K_a = [A^–] [H₃O⁺]/[HA]

or, [H₃O⁺] = K_a[HA]/ [A^–]

or, log₁₀ [H₃O⁺] = log₁₀ (K_a[HA]/ [A^–])

or, log₁₀ [H₃O⁺] = log₁₀ K_a + log₁₀ ([HA]/[A^–])

or, – log₁₀ [H₃O⁺] = – log₁₀ K_a – log₁₀ ([HA]/[A^–])

or, pH = pK_a + log₁₀ ([A^–]/[HA])

From the above equation, the following points can be noted.

1. The value of [A^–]/[HA] is dependent on the values of the pH and pK_a.

• When pH < pK_a, [A^–]/[HA] < 1.
• When pH > pK_a, [A^–]/[HA] > 1.

2. When the pH changes relatively to pK_a by one unit, then pH – pK_a = 1. Therefore,

1 = log₁₀ ([A^–]/[HA])

or, [A^–]/[HA] = 10

Thus, the ratio of the dissociated form to the associated form changes by a factor of 10.

3. When the acid is 50% dissociated, the acid and the conjugate base concentrations are the same.

[HA] = [A^–]

or, [HA]/[A^–] = 1

Therefore,

pH = pK_a

The pH value of the solution is equal to the pK_a value of the acid.

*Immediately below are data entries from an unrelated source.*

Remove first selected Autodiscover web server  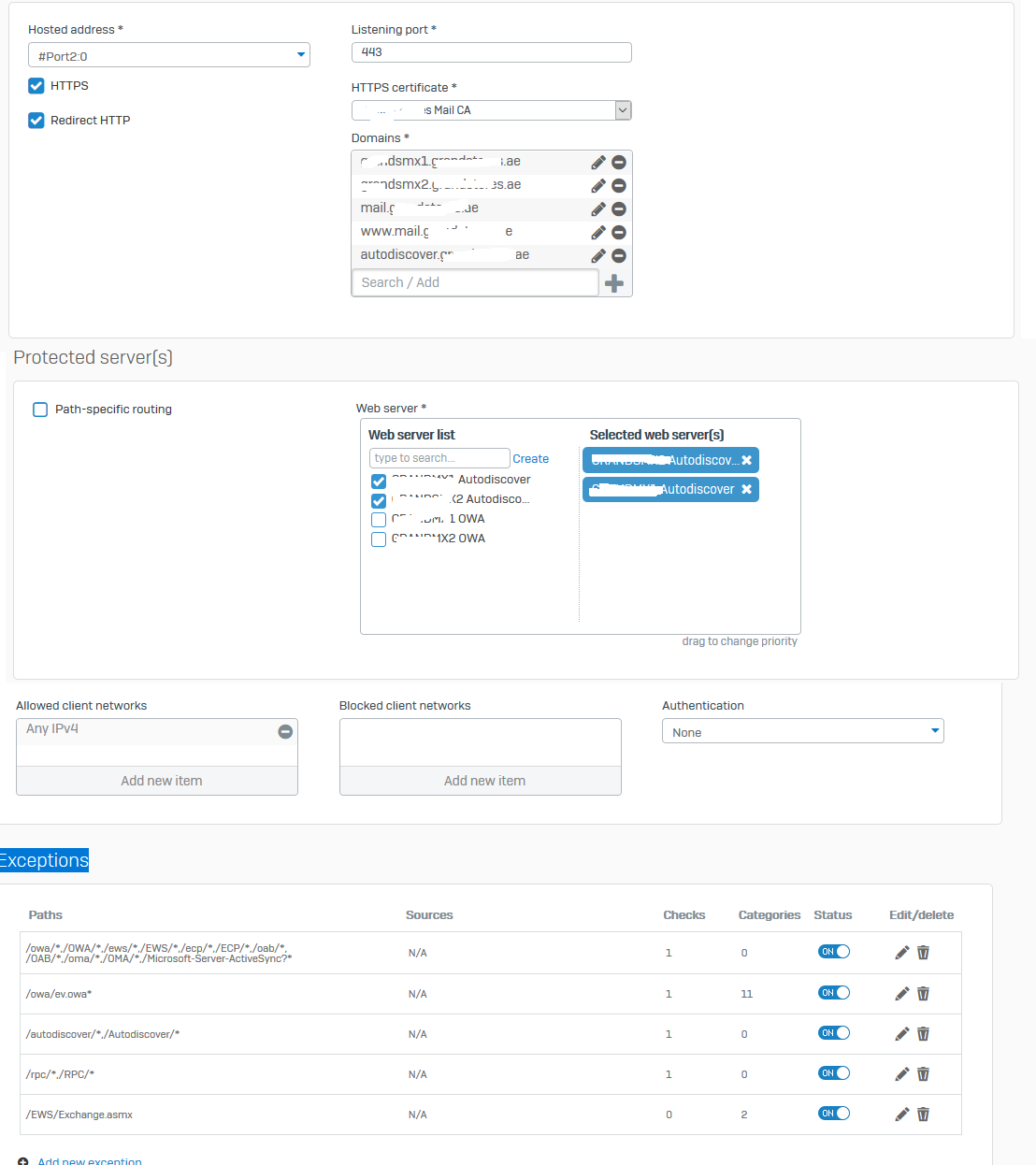(x=746, y=460)
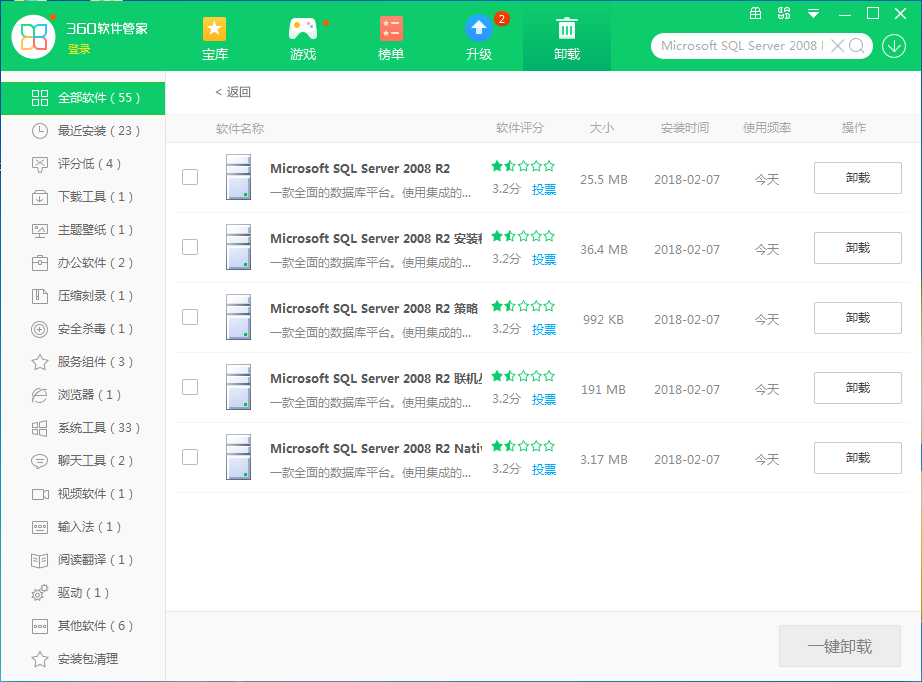Click the gift box icon on the title bar
922x682 pixels.
(x=756, y=13)
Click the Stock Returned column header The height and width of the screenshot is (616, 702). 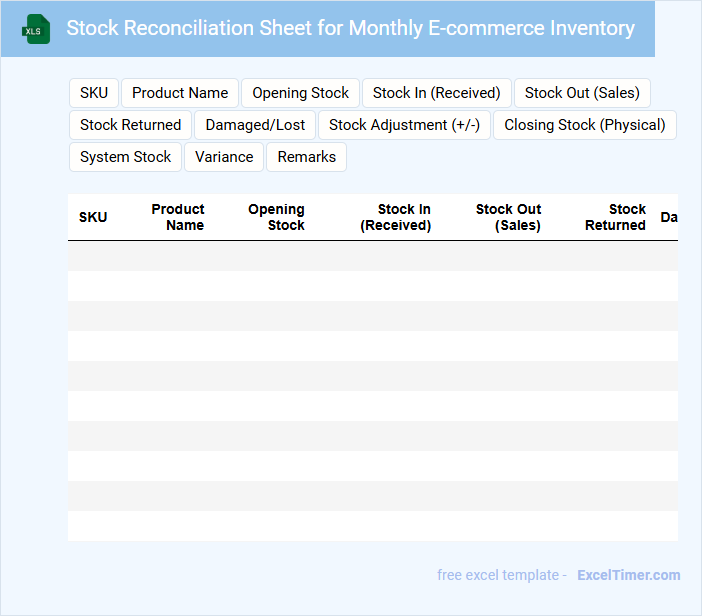pyautogui.click(x=615, y=217)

Henderson-Hasselbalch Equation for Base

The Henderson-Hasselbalch equation also applies to a weak base. A weak base dissociates as follows,

B + H₂O  ⇄  OH^– + HB⁺

The Henderson-Hasselbalch equation can be derived using the same principles as that for acid and gives,

pOH = pK_b + log₁₀ ([HB⁺]/[B])

where,

pOH: pOH value

K_b: base dissociation constant

[HB⁺]: Concentration of the conjugate acid in moles per liter

[B]: Concentration of the base in moles per liter

Limitations of Henderson-Hasselbalch Equation

• Fails to predict the pH values of strong acids because it assumes that the acid and its conjugate base concentrations remain constant at equilibrium.
• Can only be applied to a polybasic acid if its consecutive pK values differ by at least 3.
• Fails to give an accurate pH value for extremely buffer solutions.
• Does not consider the self-dissociation by water.

Examples and Problems

P.1. The dissociation of acetic acid (CH₃CO₂H) in acetate ion (CH₃CO₂⁻) is given as follows:

CH₃CO₂H + H₂O  ⇄  CH₃CO₂⁻ + H₃O⁺

Calculate the pH of a buffer solution made from 0.25 M of CH₃CO₂H and 0.45 M of CH₃CO₂⁻ that has an acid dissociation constant for CH₃CO₂H of 1.76 x 10^-5 at 25  ͦC.

Soln. Given,

[CH₃CO₂H] = 0.25 M

[CH₃CO₂⁻] = 0.45 M

K_a = 1.76 x 10^-5

The Henderson-Hasselbalch equation is given by,

pH = pK_a + log₁₀ ([A^–]/[HA])

Therefore,

pH = -log₁₀ (1.76 x 10^-5) + log₁₀ (0.45 M /0.25 M) = 5

P.2. How much sodium formate (HCOONa), 68.0069 g/mol) do you need to add to 500 mL of 0.50 M formic acid (HCOONa) for a pH 3 buffer. K_a = 1.77 x 10¯⁴.

Soln. Given,

[HCOONa] = 0.5 ML^-1

pH = 3

K_a = 1.77 x 10¯⁴

The Henderson-Hasselbalch equation is given by,

pH = pK_a + log₁₀ ([A^–]/[HA])

Therefore,

3 = – log₁₀ (-1.77 x 10¯⁴) + log₁₀ ([A^–]/0.5)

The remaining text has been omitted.